AF_ALG consumer detection

Before patching, the script checks whether any running processes are actively using the AF_ALG socket interface — the same interface algif_aead exposes. Disabling the module while these processes are running may cause them to fail or degrade. Common consumers include:

  • OpenSSL with the afalg engine enabled (hardware crypto offload)
  • libkcapi-based applications
  • WireGuard userspace tools on older kernels
  • Custom applications that bind crypto sockets directly using socket(AF_ALG, ...)

If the scan finds active consumers, their process names, PIDs, and socket details are printed. You are then prompted whether to proceed. The script does not automatically kill any processes — that decision is yours.

If lsof is not installed, the scan falls back to ss -xa alone.
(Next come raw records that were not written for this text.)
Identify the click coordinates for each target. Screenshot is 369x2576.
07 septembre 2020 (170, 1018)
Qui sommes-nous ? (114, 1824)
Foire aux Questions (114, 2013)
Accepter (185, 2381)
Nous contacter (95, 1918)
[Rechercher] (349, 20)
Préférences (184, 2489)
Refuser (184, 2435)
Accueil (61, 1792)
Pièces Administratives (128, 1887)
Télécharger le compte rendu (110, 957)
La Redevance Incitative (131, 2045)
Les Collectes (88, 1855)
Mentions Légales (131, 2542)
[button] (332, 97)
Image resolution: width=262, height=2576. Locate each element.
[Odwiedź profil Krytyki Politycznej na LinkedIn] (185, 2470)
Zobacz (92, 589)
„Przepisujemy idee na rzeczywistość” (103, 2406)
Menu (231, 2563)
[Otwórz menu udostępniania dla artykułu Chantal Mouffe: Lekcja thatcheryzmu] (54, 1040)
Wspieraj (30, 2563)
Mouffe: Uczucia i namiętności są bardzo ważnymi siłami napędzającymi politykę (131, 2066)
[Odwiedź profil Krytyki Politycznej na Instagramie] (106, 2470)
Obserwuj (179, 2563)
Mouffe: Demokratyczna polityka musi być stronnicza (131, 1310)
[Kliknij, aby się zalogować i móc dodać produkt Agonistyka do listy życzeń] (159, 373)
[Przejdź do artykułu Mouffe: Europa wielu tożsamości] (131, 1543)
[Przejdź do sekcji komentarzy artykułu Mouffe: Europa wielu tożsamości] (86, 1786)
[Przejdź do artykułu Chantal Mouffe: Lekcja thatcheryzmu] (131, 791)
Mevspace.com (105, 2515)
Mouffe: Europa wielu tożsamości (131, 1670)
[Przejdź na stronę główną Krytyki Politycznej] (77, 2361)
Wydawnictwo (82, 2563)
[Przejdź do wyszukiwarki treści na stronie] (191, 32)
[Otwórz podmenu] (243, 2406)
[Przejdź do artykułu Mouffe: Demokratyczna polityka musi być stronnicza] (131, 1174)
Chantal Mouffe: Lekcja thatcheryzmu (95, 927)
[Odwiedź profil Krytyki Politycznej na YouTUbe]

If neither tool finds anything, or if neither is available, the script notes this and continues.


Tested on

Distribution Version(s)
Ubuntu 22.04 LTS, 24.04 LTS
Debian 11 (Bullseye), 12 (Bookworm)
RHEL / CentOS Stream 8, 9
AlmaLinux / Rocky Linux 8, 9
Fedora 39, 40
SUSE Linux Enterprise / openSUSE Leap 15.5
Arch Linux Rolling (2026-04)

Disclaimer

This script is an interim workaround, not a permanent fix. Disabling algif_aead closes the immediate attack surface but may affect software that relies on the kernel's userspace crypto API. The definitive remediation is upgrading to a kernel version that contains the upstream patch for CVE-2026-31431.

Monitor your distribution's security advisories for a patched kernel release and plan an upgrade as soon as one is available for your platform.